The Royal Liverpool and Broadgreen University Hospital NHS Trust is migrating its systems to a private cloud to...
help cope with an explosion in data volumes.
The hospital trust is moving to a private cloud based on EMC Symmetrix VMAX storage servers, in a project that will cut costs and significantly reduce the time it takes clinical staff to access patient data.
Core file servers supporting corporate systems and clinical systems used by medical staff have already been moved to the new infrastructure. The trust is now moving its Exchange server to the infrastructure and will move smaller niche systems over the next few months.
James Norman, director of information development and technology, says the trust experienced a 50% increase in data last year and expects a bigger increase this year. As a result, he says critical systems have been crashing and the need for regular upgrades of other systems has casued difficulties.
Data volumes are set to rise considerably as a result of the migration of over 200,000 paper-based patient records being scanned into a an electronic patient record system. Each patient record file can be between 200 and over 2000 sheets of paper, depending on medical histories of the patients concerned. Through a cloud the trust will create a single view of each patient despite information being held on 17 different systems.
As a result of the explosion of data last year and the expected growth next year, it was clear systems that were already struggling had to be replaced.
The hospital trust agreed a lease arrangement with EMC for the VMAX systems because it did not have the capital to buy them up front.
"This type of technology was previously out of our reach," said Norman.
The trust has built a new datacentre infrastructure to host the technology over two sites. Norman says the VMAX technology will have a life span of between five and 10 years compared to alternatives which he would expect to last between three and five years.
The Royal Liverpool has created a private cloud which provides the ability to scale capacity easily and gives the freedom to enable users to connect from anywhere. The cloud also enables a number of organisations connected to the trust, both nationally and internationally, to connect to information.

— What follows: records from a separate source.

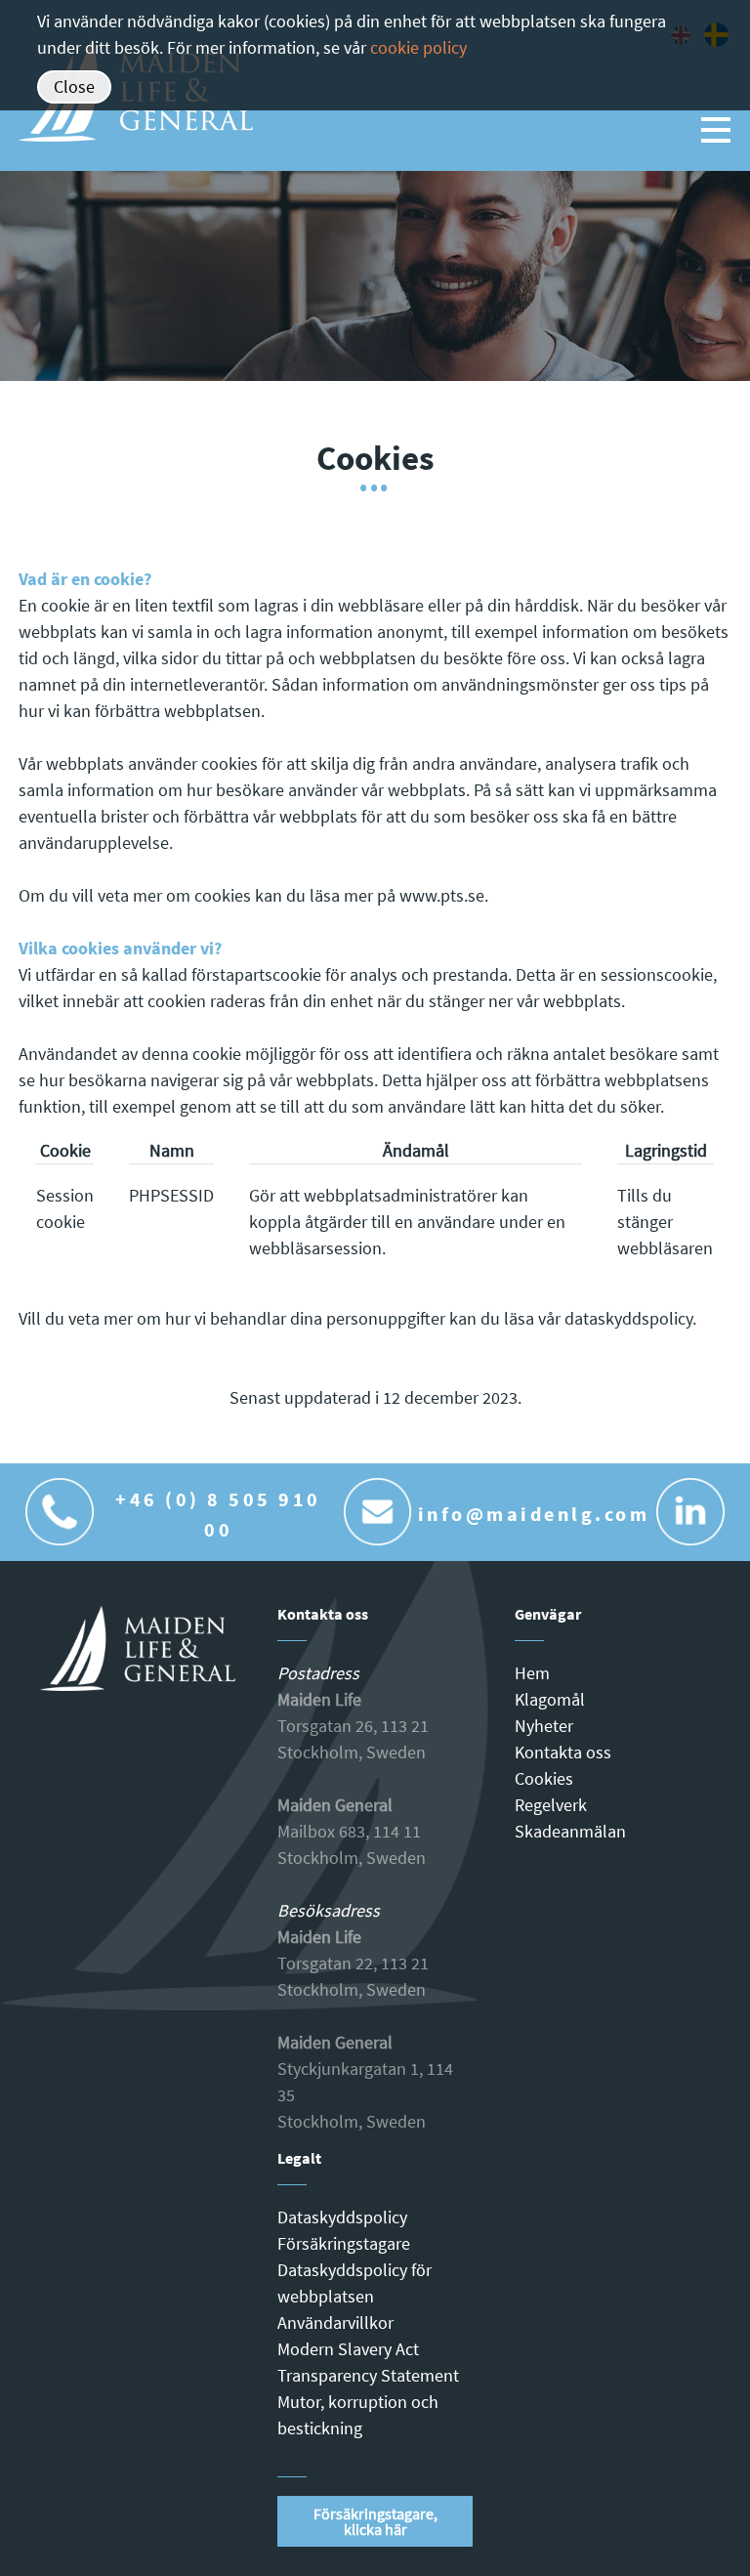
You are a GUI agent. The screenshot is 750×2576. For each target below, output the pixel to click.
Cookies (544, 1778)
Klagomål (550, 1699)
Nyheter (544, 1725)
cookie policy (418, 47)
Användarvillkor (335, 2322)
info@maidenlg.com (534, 1513)
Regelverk (551, 1805)
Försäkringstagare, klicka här (375, 2521)
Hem (532, 1673)
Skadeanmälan (570, 1831)
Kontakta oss (563, 1752)
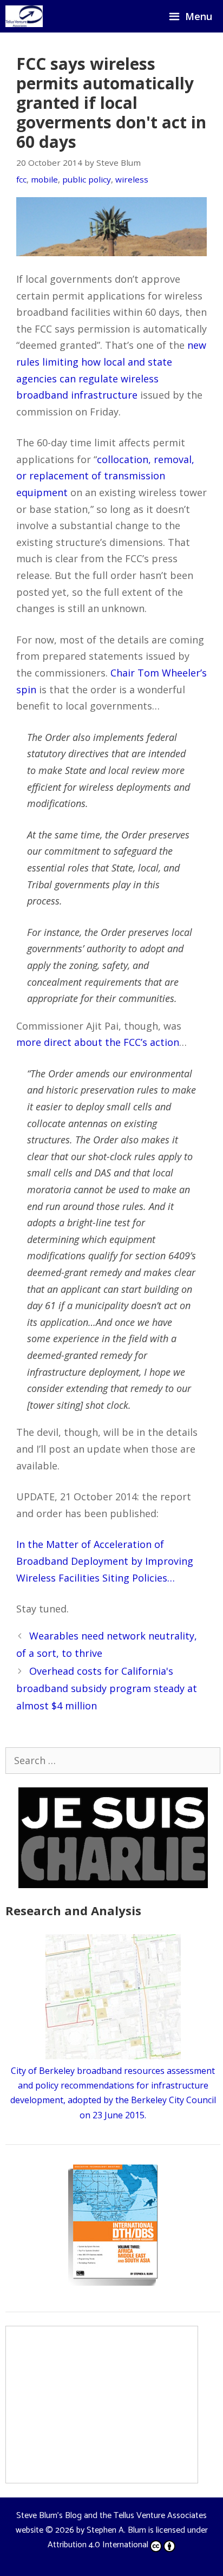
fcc (21, 179)
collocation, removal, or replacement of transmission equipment (105, 476)
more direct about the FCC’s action (97, 1042)
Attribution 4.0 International (98, 2545)
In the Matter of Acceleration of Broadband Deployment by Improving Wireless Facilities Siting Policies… (104, 1561)
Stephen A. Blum (116, 2530)
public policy (86, 179)
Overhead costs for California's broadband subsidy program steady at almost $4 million (106, 1688)
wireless (131, 179)
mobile (44, 179)
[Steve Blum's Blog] (24, 16)
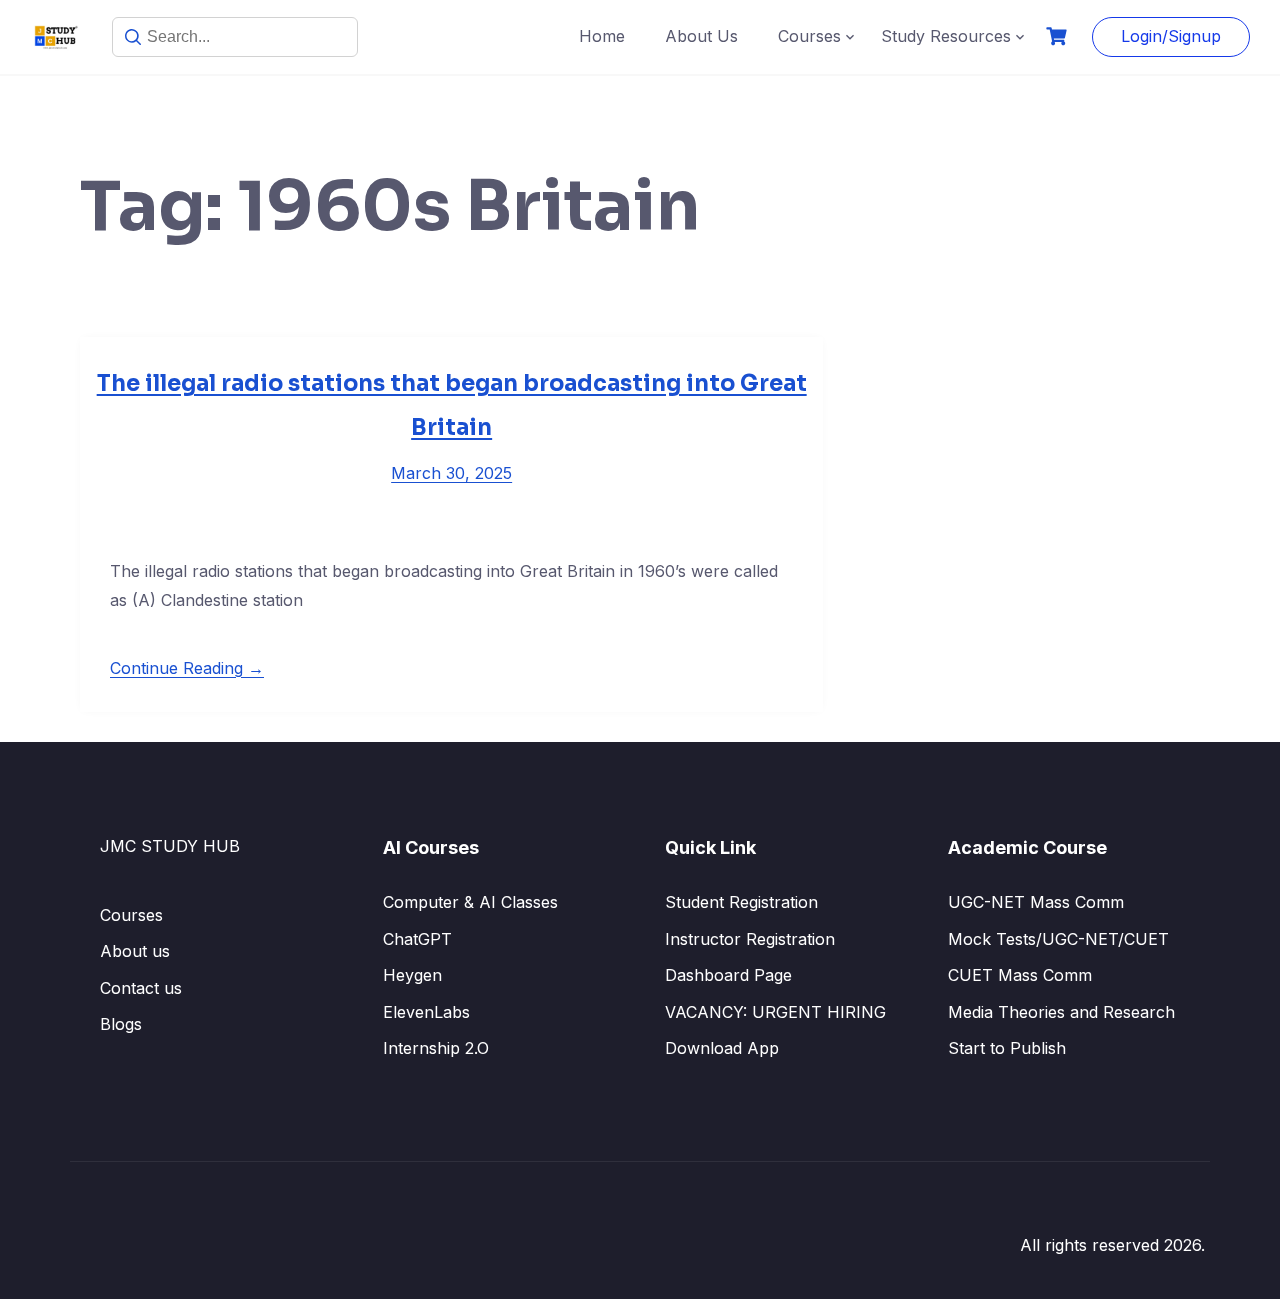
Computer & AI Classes (470, 902)
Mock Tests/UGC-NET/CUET (1058, 939)
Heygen (412, 975)
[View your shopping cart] (1059, 36)
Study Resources (946, 36)
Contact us (141, 988)
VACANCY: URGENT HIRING (775, 1012)
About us (135, 951)
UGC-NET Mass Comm (1036, 902)
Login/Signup (1171, 36)
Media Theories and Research (1061, 1012)
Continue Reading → (187, 668)
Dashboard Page (728, 975)
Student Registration (741, 902)
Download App (722, 1048)
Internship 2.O (436, 1048)
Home (602, 36)
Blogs (121, 1024)
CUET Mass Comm (1020, 975)
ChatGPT (417, 939)
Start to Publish (1007, 1048)
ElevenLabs (426, 1012)
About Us (701, 36)
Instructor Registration (750, 939)
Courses (809, 36)
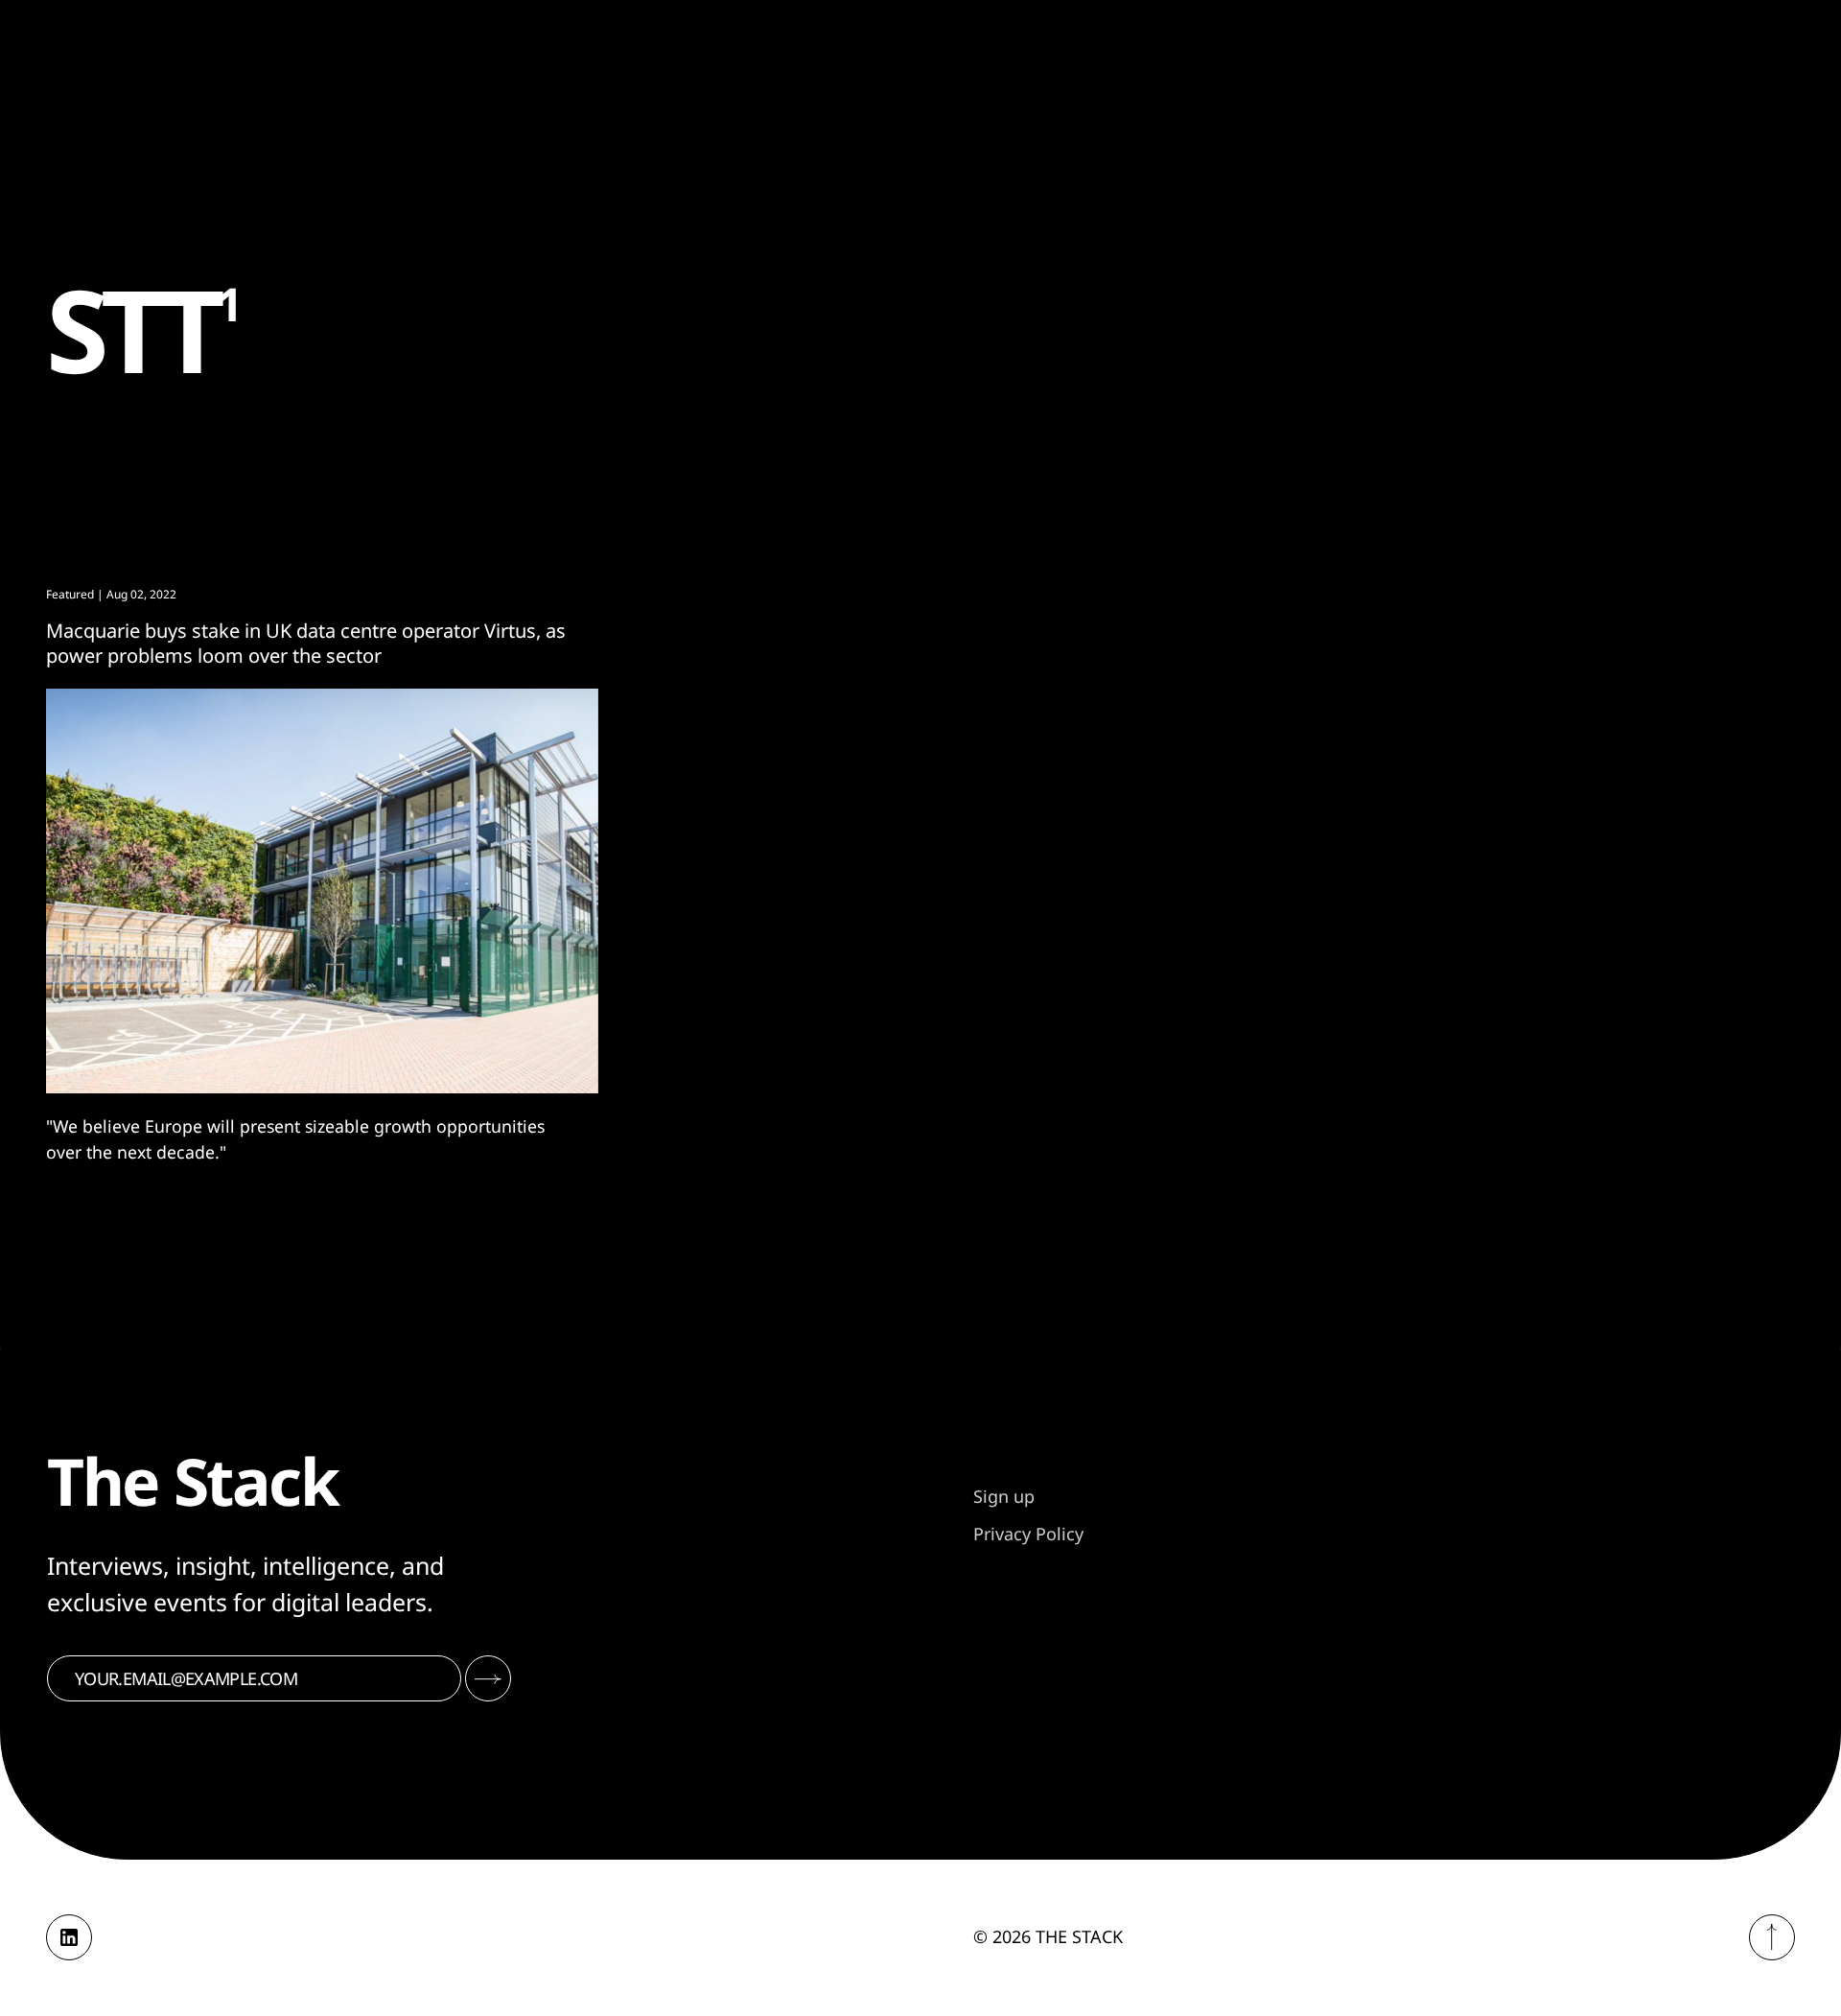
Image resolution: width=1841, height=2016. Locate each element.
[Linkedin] (69, 1937)
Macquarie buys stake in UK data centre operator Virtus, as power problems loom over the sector (306, 643)
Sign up (1004, 1496)
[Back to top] (1772, 1937)
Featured (70, 594)
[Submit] (488, 1678)
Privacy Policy (1028, 1533)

During the project, the trust first migrated its core file servers, with corporate data such as HR and payroll, to the EMC systems in the private cloud. Then it migrated the clinical systems which medical staff use when treating patients.
Before the upgrade clinical systems used by medical professionals were under particular pressure and have been prone to fail. "Over the last 12 months systems have crashed regularly but since the migration response times to requests have been instant," said Norman. He said the core corporate systems were problematic in that they required regular upgrades.
With the core file servers and clinical systems migrated the trust is in the next stage of the project. It is migrating its Microsoft Exchange servers following the completion of an upgrade from the 2003 version to 2010. The trust is also introducing virtual desktops so that medical staff can access patient records instantly from multiple PCs, without having to log in and out.
The necessity for change was the explosion of data volumes which the current systems were struggling to cope with, but the project has brought other benefits such as improved performance and better accessibility. But there are also significant cost savings.